Biography
Anatoly Lvovich KAPLAN
(Tanhum ben Levi ben Itzchak)
Rogachev 1902 - Leningrad 1980
Introduction
La production artistique juive non-religieuse est absente à l’est jusqu’à la moitié du XIXe s.. Cette fin du XIXe s. connaît des perturbations et une fragmentation des valeurs traditionnelles juives qui résultent en un rejet de la culture juive traditionnelle. Le petit village ou Shtetl disparaît surtout après 1914 suite à la migration de la population vers les villes (Moscou, Petrograd, Kiev...), due à une vague de paupérisation croissante des couches sociales inférieures. En 1915, on abolit l’interdiction de résider hors de la zone permise qui correspondait à la zone annexée par l’empire russe à la Pologne en 1795, et le phénomène d’urbanisation va s’étendre à partir de 1920.
Jusqu’à cette époque, la représentation du Juif était l’oeuvre des non-juifs. Le début de l’expression artistique juive met fin à ce monopole et permet l’appropriation de l’image de soi, de sa représentation et la création d’un espace culturel symbolique qui n’appartient ni à la religion ni à l’ Autre. Il s’agit d’une violation d’un tabou religieux qui confère à l’artiste un aspect révolutionnaire; l’art va dès lors reconfigurer la culture traditionnelle sortie du contexte directement religieux.
Les bouleversements historiques du XXe s. en Russie vont néanmoins apporter des changements dans cette quête qui ne cessera de se définir tout au long de ce siècle dans un pays où les forces d’attraction et de rejet des minorités, des Juifs en particulier, fluctuent en fonction de la situation politique.
Les expressions culturelles juives sont parfois admises: c’est le cas chez Kaplan parce qu’il privilégie une démarche tournée vers le passé.
Vie et oeuvres
Anatoly Lvovich KAPLAN est un artiste exceptionnel dans une société qui n’encourageait pas l’expression de la culture juive. Il n’a pas le tempérament d’un révolutionnaire, mais ne répond cependant pas aux exigences de l’art officiel, notamment au réalisme soviétique. Il est un des rares à être resté toute sa vie dans cette société en travaillant en dehors des grands courants artistiques du XXe siècle sans être interdit par le gouvernement.
Il naît dans la petite ville de Rogachev en Biélorussie. Fils et petit-fils d’un boucher, il devient à 16 ans professeur de dessin dans une des premières écoles crées par le pouvoir soviétique.

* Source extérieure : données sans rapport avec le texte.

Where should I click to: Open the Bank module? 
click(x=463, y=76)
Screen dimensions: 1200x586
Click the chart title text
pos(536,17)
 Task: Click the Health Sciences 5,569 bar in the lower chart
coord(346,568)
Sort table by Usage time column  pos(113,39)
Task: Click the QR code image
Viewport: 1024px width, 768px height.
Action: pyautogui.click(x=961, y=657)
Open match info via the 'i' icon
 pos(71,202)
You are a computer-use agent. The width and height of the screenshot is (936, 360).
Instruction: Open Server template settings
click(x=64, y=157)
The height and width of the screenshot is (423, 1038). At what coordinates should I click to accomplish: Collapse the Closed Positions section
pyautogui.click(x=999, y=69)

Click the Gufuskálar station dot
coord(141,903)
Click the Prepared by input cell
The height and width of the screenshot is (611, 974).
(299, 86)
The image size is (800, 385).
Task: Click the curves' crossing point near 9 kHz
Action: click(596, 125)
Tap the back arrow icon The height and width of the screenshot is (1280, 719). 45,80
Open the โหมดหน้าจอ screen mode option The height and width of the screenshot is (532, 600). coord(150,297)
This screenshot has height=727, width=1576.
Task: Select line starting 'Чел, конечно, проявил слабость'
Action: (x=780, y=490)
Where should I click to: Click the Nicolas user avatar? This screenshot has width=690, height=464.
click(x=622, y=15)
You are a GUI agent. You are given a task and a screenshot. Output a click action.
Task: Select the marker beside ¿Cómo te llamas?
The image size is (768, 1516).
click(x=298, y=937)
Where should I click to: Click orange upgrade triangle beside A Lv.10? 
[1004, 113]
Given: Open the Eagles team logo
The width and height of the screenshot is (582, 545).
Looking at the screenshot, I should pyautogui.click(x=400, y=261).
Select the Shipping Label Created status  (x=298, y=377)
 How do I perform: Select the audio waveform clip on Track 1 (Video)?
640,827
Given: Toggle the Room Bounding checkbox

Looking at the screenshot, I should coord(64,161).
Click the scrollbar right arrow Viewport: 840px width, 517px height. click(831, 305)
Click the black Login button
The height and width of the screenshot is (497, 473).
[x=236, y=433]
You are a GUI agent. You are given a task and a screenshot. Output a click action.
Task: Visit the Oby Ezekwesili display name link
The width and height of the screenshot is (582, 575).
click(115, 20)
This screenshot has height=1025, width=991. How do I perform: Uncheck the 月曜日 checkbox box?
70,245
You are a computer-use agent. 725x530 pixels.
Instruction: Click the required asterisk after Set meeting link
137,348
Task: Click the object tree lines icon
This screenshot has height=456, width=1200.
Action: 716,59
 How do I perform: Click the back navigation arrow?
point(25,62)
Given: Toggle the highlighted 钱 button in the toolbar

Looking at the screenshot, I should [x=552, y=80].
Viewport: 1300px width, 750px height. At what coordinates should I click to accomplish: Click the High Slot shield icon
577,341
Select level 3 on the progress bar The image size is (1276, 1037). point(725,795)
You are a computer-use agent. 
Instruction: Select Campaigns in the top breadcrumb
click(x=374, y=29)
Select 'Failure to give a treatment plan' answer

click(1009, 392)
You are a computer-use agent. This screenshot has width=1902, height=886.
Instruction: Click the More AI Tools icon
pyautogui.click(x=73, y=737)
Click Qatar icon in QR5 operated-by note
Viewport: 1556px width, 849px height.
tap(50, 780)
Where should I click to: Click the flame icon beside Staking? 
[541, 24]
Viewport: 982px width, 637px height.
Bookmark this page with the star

En 1922, il s’installe à Leningrad où il est envoyé par le gouvernement et étudie la peinture à l’Académie des Arts (WCHUTEMAS) jusqu’en 1927. Plusieurs courants y sont représentés. Il ne se sent pas véritablement attiré vers les nouvelles vagues de l’époque.
En 1929, le gouvernement envoie des artistes en voyage d’étude dans les kolkhozes, et Kaplan part en Biélorussie. Ses dessins montrent le type humain en vogue à l’époque dans l’art soviétique, alors au service de la propagande et destiné à la masse.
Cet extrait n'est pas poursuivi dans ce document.